By the beginning of the 18th century, Hyacinthe Rigaud was the undisputed leader in a new era of French portraiture, the court painter par excellence to whom every great noble of Versailles sat, whose breathtaking sense of swagger and luxury would rival the most bravura of Baroque portraitists. This magnificent, three-quarter-length depiction of a nobleman, dressed in military splendor in a pose loosely derived from the Apollo Belvedere, is one of Rigaud’s most striking achievements from the start of the new century.
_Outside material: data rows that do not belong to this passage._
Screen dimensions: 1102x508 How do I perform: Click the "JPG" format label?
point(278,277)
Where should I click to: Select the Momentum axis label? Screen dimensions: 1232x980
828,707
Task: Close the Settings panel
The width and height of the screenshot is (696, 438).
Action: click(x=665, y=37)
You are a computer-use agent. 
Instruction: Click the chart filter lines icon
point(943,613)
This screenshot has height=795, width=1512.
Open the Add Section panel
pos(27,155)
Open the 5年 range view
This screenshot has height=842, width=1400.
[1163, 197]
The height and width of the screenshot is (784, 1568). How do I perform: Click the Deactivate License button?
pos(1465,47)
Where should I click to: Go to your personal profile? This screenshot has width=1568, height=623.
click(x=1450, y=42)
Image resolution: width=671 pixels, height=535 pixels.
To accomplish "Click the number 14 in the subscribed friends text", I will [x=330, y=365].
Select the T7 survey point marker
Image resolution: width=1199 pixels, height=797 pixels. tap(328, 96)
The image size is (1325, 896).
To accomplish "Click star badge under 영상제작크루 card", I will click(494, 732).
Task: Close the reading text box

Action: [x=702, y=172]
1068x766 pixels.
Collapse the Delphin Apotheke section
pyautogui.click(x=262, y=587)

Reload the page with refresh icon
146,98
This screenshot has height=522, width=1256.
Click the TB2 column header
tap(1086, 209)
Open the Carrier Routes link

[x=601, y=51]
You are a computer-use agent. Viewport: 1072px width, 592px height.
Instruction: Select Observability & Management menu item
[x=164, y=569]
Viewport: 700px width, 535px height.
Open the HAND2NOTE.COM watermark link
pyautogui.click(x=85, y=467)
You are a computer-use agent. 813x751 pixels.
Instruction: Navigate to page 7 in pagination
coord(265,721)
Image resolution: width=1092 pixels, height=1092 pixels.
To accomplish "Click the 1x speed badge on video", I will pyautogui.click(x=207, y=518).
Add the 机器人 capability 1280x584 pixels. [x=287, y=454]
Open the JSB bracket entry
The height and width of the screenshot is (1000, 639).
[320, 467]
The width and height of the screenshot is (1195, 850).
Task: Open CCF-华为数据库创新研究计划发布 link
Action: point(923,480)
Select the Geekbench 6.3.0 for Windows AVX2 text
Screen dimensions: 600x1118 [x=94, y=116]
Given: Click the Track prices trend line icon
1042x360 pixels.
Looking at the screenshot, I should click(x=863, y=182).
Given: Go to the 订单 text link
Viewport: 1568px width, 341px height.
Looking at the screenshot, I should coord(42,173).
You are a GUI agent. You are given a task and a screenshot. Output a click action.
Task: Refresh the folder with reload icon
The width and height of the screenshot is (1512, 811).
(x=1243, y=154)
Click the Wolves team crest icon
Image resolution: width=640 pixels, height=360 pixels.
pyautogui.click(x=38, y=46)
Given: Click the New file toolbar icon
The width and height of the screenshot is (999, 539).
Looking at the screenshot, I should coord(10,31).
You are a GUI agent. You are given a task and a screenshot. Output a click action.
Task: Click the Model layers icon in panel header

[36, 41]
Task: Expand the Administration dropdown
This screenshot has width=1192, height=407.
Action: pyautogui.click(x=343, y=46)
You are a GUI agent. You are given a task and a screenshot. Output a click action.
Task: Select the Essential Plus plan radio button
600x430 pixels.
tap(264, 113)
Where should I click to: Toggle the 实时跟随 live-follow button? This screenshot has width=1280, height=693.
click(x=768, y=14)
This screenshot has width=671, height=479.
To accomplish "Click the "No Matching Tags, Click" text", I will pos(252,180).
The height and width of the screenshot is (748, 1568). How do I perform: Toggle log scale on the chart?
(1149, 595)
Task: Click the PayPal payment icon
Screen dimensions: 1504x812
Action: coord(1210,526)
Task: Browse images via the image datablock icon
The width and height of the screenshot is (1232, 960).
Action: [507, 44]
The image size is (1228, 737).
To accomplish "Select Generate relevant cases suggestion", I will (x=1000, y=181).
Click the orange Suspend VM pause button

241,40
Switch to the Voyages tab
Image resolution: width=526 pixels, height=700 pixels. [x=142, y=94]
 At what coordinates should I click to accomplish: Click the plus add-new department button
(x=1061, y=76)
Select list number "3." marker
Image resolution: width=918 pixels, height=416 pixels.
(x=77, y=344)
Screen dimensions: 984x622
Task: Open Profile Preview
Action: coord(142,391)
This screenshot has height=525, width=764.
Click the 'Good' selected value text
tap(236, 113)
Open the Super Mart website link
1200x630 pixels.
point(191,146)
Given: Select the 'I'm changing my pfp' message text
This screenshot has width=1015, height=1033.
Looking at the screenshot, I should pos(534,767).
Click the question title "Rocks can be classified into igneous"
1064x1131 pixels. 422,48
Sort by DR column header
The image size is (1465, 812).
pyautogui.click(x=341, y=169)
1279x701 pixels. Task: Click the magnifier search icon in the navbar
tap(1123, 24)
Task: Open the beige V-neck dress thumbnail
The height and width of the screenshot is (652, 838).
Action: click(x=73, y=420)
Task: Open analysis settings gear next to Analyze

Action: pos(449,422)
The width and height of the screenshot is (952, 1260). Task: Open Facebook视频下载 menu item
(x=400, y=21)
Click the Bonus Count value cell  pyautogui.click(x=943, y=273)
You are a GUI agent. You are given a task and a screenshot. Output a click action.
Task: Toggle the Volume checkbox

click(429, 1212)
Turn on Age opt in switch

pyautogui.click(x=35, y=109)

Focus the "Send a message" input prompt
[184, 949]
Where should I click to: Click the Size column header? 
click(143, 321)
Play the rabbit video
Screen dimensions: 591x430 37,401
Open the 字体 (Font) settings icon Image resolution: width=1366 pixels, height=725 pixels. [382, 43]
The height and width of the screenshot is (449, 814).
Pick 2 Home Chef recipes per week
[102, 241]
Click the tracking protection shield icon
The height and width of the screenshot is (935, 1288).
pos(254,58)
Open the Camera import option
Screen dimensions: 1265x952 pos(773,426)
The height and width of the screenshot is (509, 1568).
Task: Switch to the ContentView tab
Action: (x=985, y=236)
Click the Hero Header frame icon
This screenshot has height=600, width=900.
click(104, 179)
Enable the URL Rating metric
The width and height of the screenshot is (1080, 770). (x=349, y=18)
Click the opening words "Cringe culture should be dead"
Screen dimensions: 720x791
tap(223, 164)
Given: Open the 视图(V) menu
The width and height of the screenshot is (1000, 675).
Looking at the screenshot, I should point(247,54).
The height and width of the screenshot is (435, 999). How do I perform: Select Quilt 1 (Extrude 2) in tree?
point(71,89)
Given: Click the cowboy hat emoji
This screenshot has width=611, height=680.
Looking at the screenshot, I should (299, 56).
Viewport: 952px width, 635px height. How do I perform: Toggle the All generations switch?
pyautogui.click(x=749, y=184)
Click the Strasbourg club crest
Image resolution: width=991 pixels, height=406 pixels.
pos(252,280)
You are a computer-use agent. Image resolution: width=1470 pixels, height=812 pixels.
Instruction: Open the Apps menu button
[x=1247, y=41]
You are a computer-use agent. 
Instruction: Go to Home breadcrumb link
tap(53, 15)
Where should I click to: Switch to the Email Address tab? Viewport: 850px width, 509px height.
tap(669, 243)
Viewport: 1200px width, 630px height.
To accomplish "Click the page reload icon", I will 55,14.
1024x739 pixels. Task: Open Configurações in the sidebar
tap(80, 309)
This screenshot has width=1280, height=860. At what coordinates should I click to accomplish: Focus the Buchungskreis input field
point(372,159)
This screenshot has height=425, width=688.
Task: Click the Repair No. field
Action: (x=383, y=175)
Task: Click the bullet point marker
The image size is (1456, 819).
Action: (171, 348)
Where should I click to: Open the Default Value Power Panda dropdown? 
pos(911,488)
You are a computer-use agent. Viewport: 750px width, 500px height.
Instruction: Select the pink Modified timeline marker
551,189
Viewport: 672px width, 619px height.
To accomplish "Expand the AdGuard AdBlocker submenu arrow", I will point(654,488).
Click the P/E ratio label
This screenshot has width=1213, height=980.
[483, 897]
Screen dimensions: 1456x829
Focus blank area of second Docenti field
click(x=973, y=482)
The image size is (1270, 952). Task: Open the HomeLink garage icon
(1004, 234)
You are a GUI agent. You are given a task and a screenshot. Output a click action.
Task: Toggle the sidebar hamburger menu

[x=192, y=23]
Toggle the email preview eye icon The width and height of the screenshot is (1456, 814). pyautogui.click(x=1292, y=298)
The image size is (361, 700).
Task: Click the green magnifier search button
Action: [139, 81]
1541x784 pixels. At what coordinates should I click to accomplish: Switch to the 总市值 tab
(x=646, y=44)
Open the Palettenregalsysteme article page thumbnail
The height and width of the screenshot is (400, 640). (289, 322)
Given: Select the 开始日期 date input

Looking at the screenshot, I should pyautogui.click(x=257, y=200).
Although old labels of the reverse of the canvas identify the sitter as Claude Louis Hector, duc de Villars (1653-1734), it is clear from undisputed portraits of the subject that this identification is incorrect. (For comparison, see Rigaud’s documented portrait of Villars from 1704 in the Invalides, Paris.) Although he remains anonymous, the sitter in the present portrait shares with the aforementioned portrait of Villars, and with Rigaud’s animated portrait of Louis Antoine de Pardaillan de Gondrain, duc d’Antin (Versailles), an identical pose and armored costume. This was standard practice in Rigaud’s studio: portraits such as the present one were “habillement répété” – in other words, the portrait type (pose, costume, setting) was chosen by the client from among existing studio patterns, and would have cost around 250 to 300 livres, as opposed to entirely new compositions – “habillement original” – for which the artist charged several times more. This in no way diminishes the painting’s richness or opulence, or the vigor of its characterization. Rigaud clearly lavished his attention on the vivid rendering of the sitter’s face and hands, which emerge forcefully from the dazzling swirl of velvet, fur, leather and polished metal that surrounds them.

Ariane James-Sarazin has confirmed the attribution of the present work to Rigaud, based on photographs, and dated it to not later than 1704. Sarazin intends to include this work in her forthcoming monograph on the artist.